_Problem statement_
Look for "give" in the records and copy every line that has it.

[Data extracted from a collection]
=== Section Start ===

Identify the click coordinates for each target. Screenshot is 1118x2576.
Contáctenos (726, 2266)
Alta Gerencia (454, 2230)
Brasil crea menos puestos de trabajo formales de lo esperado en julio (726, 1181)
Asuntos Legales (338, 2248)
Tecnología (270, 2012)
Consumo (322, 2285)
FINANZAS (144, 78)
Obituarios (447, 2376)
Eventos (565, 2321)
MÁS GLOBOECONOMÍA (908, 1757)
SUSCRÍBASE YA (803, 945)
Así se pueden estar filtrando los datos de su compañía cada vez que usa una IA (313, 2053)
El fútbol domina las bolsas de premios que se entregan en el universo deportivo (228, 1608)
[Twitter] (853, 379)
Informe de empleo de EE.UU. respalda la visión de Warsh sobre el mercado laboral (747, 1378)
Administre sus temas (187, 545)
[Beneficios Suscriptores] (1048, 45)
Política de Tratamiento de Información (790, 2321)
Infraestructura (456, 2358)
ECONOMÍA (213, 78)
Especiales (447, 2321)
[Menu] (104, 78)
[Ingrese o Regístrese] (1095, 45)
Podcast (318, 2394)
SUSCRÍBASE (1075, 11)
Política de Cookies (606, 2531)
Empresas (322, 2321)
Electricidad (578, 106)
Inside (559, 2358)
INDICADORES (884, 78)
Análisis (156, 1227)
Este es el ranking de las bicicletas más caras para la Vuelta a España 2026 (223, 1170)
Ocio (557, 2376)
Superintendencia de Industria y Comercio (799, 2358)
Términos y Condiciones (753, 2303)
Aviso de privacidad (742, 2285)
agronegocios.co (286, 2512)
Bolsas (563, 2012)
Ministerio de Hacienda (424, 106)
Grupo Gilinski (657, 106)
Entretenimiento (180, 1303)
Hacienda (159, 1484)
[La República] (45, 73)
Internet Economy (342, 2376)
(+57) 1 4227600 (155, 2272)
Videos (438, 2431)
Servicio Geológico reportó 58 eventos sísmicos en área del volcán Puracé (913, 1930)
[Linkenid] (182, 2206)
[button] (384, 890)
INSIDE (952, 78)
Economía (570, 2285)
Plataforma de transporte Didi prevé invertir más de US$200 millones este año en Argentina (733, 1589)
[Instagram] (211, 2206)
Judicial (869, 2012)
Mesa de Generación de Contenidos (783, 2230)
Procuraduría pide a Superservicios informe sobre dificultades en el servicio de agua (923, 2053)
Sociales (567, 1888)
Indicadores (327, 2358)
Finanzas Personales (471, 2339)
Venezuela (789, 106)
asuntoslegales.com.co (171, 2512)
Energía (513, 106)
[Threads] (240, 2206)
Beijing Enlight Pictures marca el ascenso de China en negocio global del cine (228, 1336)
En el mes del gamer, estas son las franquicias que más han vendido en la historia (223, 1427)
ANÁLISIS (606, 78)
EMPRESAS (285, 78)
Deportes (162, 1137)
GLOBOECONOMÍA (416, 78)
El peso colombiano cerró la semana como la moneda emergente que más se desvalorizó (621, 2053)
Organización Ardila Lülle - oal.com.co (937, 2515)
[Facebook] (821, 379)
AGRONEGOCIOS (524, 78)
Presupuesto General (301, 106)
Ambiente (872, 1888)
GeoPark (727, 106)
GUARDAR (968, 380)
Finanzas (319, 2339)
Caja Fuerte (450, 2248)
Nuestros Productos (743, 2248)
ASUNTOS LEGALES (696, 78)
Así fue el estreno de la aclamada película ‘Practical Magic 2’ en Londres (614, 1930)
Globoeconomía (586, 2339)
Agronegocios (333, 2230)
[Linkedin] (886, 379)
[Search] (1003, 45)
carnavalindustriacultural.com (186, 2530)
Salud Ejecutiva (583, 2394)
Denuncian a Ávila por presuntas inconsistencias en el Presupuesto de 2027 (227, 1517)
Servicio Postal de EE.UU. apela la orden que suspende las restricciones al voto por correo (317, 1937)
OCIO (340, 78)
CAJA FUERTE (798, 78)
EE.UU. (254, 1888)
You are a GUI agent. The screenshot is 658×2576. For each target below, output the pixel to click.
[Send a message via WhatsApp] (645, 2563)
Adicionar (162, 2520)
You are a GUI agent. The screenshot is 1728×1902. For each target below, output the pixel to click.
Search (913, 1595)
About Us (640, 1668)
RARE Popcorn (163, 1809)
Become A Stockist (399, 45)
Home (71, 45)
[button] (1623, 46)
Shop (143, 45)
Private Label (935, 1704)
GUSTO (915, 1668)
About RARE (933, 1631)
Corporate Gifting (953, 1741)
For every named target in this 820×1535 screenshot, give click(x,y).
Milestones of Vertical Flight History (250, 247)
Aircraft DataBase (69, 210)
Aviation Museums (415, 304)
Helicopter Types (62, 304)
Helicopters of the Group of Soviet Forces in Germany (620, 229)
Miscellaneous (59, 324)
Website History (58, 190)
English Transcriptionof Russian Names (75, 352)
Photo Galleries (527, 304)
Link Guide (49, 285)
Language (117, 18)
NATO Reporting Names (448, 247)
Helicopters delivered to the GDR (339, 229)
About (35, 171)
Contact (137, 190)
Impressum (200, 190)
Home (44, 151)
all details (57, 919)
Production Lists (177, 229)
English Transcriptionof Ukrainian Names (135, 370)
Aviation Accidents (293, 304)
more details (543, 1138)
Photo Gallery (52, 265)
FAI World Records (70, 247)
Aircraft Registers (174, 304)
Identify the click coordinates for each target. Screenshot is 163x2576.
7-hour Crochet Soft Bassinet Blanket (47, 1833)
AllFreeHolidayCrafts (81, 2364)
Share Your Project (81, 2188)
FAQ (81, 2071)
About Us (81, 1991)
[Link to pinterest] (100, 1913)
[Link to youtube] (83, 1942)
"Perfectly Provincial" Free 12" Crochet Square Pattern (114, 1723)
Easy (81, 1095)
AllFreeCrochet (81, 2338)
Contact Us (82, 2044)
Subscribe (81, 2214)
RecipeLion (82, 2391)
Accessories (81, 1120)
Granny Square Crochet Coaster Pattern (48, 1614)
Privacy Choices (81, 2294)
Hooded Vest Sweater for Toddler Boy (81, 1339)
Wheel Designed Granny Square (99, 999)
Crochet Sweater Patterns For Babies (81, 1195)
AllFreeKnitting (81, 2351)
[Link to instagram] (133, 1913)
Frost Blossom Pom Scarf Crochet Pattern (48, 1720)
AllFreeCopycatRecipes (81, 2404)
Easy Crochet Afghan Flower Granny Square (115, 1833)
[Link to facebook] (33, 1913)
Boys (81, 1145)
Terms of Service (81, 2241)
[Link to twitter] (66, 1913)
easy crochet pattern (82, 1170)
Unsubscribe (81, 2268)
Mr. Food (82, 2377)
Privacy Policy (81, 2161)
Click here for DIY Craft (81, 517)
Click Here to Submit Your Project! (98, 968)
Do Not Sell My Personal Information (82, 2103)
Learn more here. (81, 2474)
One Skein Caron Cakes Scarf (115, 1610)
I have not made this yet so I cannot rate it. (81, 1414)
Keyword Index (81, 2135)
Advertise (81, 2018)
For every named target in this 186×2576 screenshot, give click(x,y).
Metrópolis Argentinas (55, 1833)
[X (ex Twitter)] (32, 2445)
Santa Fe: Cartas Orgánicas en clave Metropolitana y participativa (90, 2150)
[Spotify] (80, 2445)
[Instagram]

=== Section End ===

_Task answer_
For every named target in this 820×1535 screenshot, give click(x,y).
For every named target in this 186×2576 screenshot, give click(x,y).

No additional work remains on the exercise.